Here's an example where absence analysis is really failing.

data K a = Nil | Kons !a !(K a)
data T = MkT ![Int] !(K Int)

f1 :: T -> Int -> [Int]
--  Str=<1!P(1L,A)><1!P(1L)>,
f1 (MkT xs ys) 0 = xs
f1 (MkT xs ys) n = f1 (MkT xs (Kons n ys)) (n-1)

f2 :: [Int] -> K Int -> Int -> [Int]
-- The bang makes things much worse
--  Str=<1L><1A><1!P(1L)>,
f2 xs !ys 0 = xs
f2 xs ys n = f2 xs (Kons n ys) (n-1)

In f1, the ys argument to MkT is never used. Absence analysis discovers that, and we get a tight loop tha never passes that accumulating Kons list.

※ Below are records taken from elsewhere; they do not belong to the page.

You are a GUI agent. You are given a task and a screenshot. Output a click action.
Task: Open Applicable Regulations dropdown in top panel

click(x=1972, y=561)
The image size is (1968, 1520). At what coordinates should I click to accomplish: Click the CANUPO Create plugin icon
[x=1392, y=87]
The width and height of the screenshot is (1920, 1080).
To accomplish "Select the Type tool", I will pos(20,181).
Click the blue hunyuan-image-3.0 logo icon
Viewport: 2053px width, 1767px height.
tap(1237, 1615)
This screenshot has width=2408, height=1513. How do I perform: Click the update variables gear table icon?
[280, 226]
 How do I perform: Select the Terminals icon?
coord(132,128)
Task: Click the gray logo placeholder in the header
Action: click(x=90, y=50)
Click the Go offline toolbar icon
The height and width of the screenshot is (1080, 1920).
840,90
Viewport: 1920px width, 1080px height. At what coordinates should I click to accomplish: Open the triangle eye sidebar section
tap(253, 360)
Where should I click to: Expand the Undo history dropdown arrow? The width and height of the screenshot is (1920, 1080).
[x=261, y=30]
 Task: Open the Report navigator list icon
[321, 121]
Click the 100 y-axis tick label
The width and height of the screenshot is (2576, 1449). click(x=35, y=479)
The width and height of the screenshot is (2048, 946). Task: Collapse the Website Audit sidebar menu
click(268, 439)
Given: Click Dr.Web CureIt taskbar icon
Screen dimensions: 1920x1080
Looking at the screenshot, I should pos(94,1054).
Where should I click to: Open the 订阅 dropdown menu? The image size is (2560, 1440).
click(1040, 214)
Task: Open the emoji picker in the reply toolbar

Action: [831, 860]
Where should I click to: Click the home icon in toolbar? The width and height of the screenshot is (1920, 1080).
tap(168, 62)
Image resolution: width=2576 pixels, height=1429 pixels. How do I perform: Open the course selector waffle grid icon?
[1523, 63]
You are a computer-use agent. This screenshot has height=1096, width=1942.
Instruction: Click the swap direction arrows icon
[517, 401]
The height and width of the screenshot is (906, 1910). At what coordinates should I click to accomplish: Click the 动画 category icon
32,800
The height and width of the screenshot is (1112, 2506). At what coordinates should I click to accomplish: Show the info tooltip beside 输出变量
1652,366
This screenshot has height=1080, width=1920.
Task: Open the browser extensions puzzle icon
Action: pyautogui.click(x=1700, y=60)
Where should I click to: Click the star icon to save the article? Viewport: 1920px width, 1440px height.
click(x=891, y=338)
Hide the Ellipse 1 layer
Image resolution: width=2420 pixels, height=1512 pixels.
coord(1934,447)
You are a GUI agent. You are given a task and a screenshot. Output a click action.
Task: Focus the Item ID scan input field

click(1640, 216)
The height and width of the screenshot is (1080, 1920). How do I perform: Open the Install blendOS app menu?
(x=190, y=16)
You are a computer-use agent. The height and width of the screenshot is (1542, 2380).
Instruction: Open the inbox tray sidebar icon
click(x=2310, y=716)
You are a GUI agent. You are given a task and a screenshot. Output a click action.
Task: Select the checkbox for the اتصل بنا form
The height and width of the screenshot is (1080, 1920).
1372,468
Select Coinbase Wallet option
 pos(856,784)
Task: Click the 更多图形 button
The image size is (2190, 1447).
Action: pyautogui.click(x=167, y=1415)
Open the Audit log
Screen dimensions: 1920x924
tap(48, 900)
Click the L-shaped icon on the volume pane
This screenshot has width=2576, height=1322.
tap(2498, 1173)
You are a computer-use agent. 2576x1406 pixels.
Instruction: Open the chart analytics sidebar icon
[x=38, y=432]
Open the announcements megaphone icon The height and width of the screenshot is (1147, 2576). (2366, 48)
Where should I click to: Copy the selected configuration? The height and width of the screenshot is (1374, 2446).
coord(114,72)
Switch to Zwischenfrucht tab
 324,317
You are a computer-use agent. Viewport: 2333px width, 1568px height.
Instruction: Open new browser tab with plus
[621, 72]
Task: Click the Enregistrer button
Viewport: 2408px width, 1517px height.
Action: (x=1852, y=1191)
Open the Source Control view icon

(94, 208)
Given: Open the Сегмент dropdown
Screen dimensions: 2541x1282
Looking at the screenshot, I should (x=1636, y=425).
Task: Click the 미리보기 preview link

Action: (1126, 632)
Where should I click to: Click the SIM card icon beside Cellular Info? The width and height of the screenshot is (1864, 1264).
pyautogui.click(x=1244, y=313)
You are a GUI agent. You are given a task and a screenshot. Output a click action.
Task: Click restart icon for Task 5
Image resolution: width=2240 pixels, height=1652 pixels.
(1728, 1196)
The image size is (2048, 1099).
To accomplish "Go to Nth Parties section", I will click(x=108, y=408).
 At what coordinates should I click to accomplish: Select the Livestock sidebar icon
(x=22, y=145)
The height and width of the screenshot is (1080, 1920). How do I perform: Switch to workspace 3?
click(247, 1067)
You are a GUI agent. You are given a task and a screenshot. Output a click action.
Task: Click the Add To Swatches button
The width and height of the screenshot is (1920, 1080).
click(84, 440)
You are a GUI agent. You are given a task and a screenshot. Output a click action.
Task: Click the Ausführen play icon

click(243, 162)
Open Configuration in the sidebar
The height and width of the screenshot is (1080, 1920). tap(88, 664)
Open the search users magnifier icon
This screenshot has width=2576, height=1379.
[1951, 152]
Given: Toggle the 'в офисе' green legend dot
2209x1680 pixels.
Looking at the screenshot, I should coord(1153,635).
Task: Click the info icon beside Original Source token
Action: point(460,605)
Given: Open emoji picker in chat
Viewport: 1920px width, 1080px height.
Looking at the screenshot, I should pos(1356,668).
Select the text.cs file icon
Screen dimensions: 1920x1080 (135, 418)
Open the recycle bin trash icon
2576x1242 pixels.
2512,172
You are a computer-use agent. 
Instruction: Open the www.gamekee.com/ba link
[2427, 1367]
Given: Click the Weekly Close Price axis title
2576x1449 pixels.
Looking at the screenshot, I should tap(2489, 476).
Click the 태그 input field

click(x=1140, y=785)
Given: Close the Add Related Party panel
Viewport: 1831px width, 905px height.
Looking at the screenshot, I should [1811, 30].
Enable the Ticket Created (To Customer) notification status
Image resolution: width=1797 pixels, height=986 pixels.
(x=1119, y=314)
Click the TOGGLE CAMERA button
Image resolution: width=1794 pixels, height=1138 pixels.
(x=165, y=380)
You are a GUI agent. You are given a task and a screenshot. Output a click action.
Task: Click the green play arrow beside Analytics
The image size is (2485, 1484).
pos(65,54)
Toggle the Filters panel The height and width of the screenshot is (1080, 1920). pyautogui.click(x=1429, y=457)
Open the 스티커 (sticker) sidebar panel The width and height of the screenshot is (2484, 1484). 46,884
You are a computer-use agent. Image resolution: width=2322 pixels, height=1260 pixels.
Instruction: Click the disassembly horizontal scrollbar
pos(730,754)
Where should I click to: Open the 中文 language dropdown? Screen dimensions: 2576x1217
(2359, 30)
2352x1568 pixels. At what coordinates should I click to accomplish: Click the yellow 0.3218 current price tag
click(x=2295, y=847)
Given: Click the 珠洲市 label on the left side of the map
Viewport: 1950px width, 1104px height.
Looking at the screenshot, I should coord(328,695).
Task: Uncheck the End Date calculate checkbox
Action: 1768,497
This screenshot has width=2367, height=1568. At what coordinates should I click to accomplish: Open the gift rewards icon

Foo.$wf1 [InlPrag=[2], Occ=LoopBreaker]
  :: [Int] -> GHC.Prim.Int# -> [Int]
[GblId[StrictWorker([!, ~])],
 Arity=2,
 Str=<1L><1L>,
 Unf=OtherCon []]
Foo.$wf1
  = \ (ww_sMw :: [Int])
      (ww1_sMB :: GHC.Prim.Int#) ->
      case ww1_sMB of ds_X3 {
        __DEFAULT -> Foo.$wf1 ww_sMw (GHC.Prim.-# ds_X3 1#);
        0# -> ww_sMw
      }

But in f2 I have done a kind of manual worker/wrapper and unboxed the MkT. I have also added a bng to ys. I get much worse code:

Foo.$wf2 [InlPrag=[2], Occ=LoopBreaker]
  :: [Int] -> K Int -> GHC.Prim.Int# -> [Int]
[GblId[StrictWorker([!, ~, ~])],
 Arity=3,
 Str=<1L><MA><1L>,
 Unf=OtherCon []]
Foo.$wf2
  = \ (xs_sMl :: [Int])
      (ys_sMm :: K Int)
      (ww_sMp :: GHC.Prim.Int#) ->
      case ww_sMp of ds_X2 {
        __DEFAULT ->
          case ys_sMm of ys1_X3 { __DEFAULT ->
          Foo.$wf2
            xs_sMl
            (Foo.Kons @Int (GHC.Types.I# ds_X2) ys1_X3)
            (GHC.Prim.-# ds_X2 1#)
          };
        0# -> xs_sMl
      }

Look at that ever-increasing Kons argument that is eventually thrown away anyway.

How this happened

This happened in the wild: see here. The observed behavior is:

  • With a SPECIALISE pragama in module MnistFcnnScalar.hs, program is fast. Indirectly we create a specialised version of overloaded function sumConstantData in that module.
  • Remove the SPECIALISE, add -fexpose-all-unfoldings -fspecialise-aggressively. Now module BenchMnistTools.hs needs a specialised version of sumConstantData, and creates one from the exposed unfolding.
  • But program runs 30% slower, and allocates 15x as much. Why?
  • Turns out to be that the optimised unfolding of the (overloaded) sumConstantData, in MnistFcnnScalar.hi, has a local loop $wfoldlM'_loop which arose from this defn in vector:Data.Vector.Fusion.Stream.Monadic:
    foldlM' :: Monad m => (a -> b -> m a) -> a -> Stream m b -> m a
    {-# INLINE_FUSED foldlM' #-}
    foldlM' m w (Stream step t) = foldlM'_loop SPEC w t
      where
        foldlM'_loop !_ z s
          = z `seq`
            do
              r <- step s
              case r of
                Yield x s' -> do { z' <- m z x; foldlM'_loop SPEC z' s' }
                Skip    s' -> foldlM'_loop SPEC z s'
                Done       -> return z
    Notice that seq!
  • When we specialise the (optimised) unfolding for sumConstantData we are seeing the loop that looks much like f2.
  • But when we specialise the un-optimised original defn of sumConstantData (when the SPECIALISE pragma is there) we have not yet inlined foldlM' so we don't see that loop.

So roughly, we get f2 instead of f1, and that makes a reallyl big difference. What is worse, the difference happens when we see a "more optimised" program. The programmer has zero chance of working out what is going on.